- [What you will do]:
Rewrite every line of the listing below, putting "lock button" in place of "padlock icon" and changing nothing else. Leave the pictures out.
** start Input rows **
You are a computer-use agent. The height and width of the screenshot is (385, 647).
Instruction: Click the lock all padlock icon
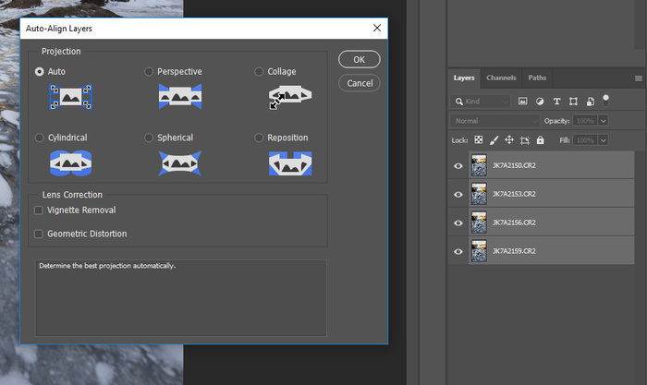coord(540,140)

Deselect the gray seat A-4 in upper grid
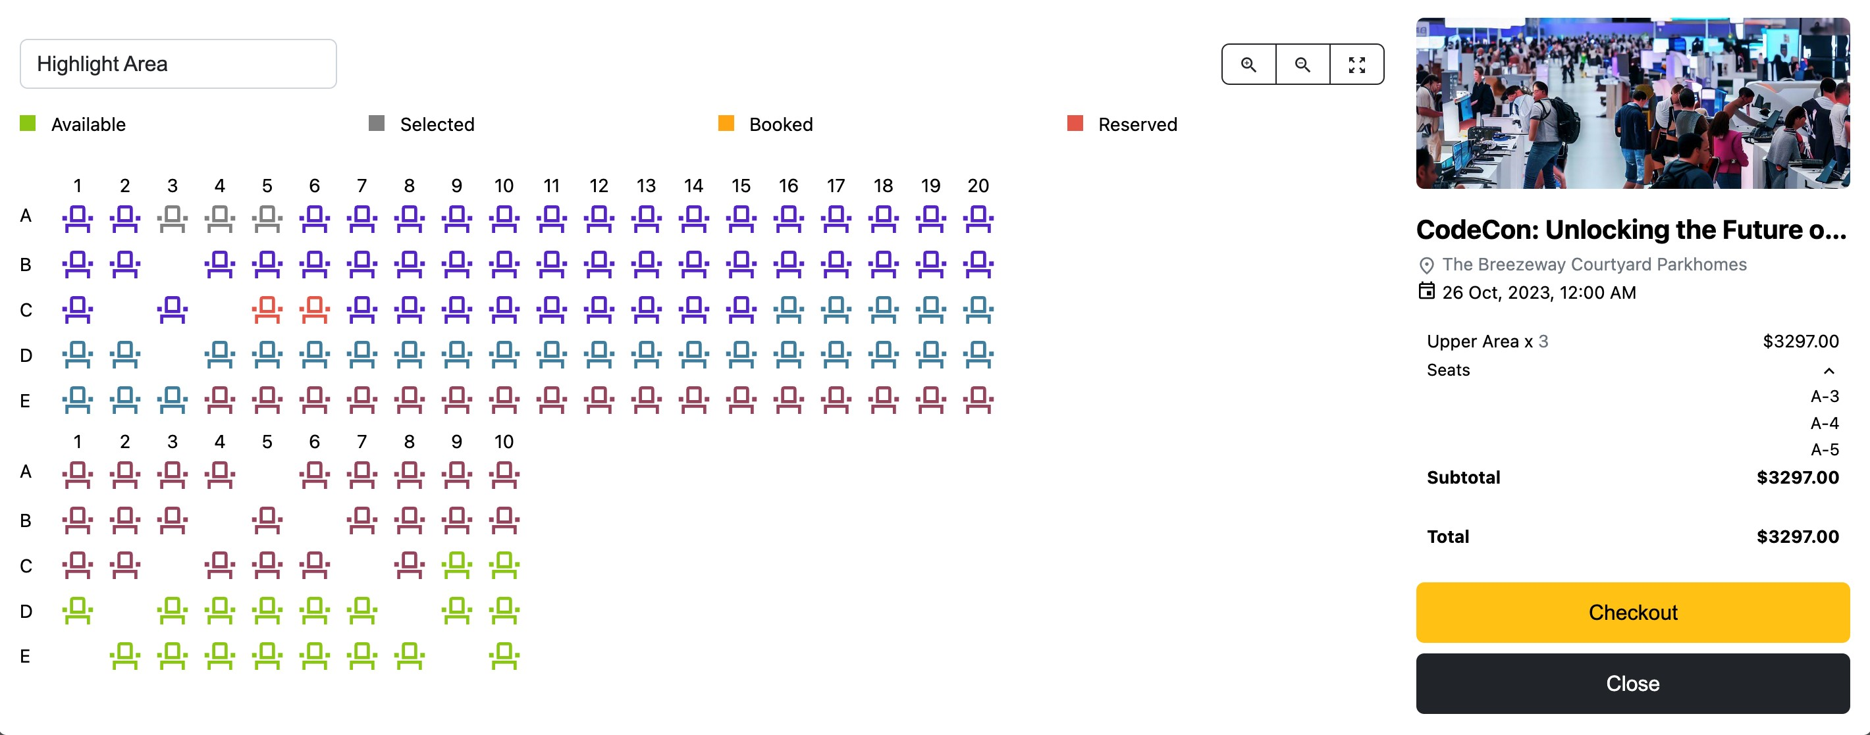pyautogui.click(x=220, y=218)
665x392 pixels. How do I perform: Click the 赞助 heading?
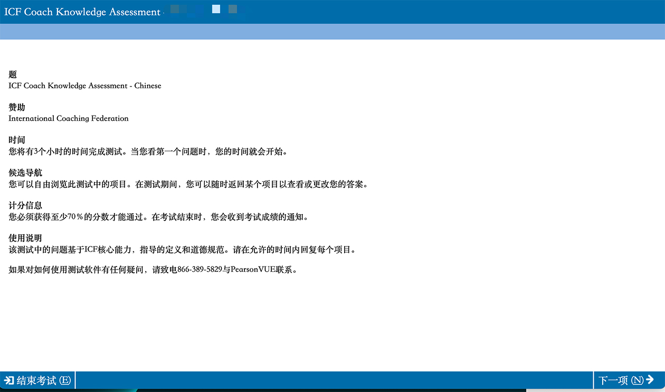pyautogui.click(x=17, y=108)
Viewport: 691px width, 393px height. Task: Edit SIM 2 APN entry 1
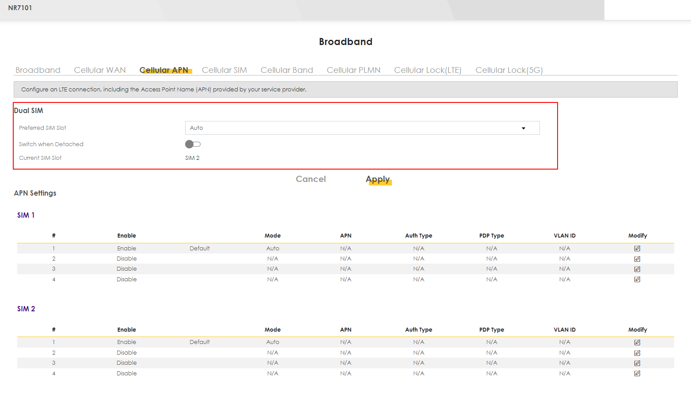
** end Input rows **
- [Exercise output]:
You are a computer-use agent. The height and width of the screenshot is (385, 647).
Instruction: Click the lock all lock button
coord(540,140)

Deselect the gray seat A-4 in upper grid
pyautogui.click(x=220, y=218)
665x392 pixels. How do I perform: Click the 赞助 heading?
pyautogui.click(x=17, y=108)
Viewport: 691px width, 393px height. Task: Edit SIM 2 APN entry 1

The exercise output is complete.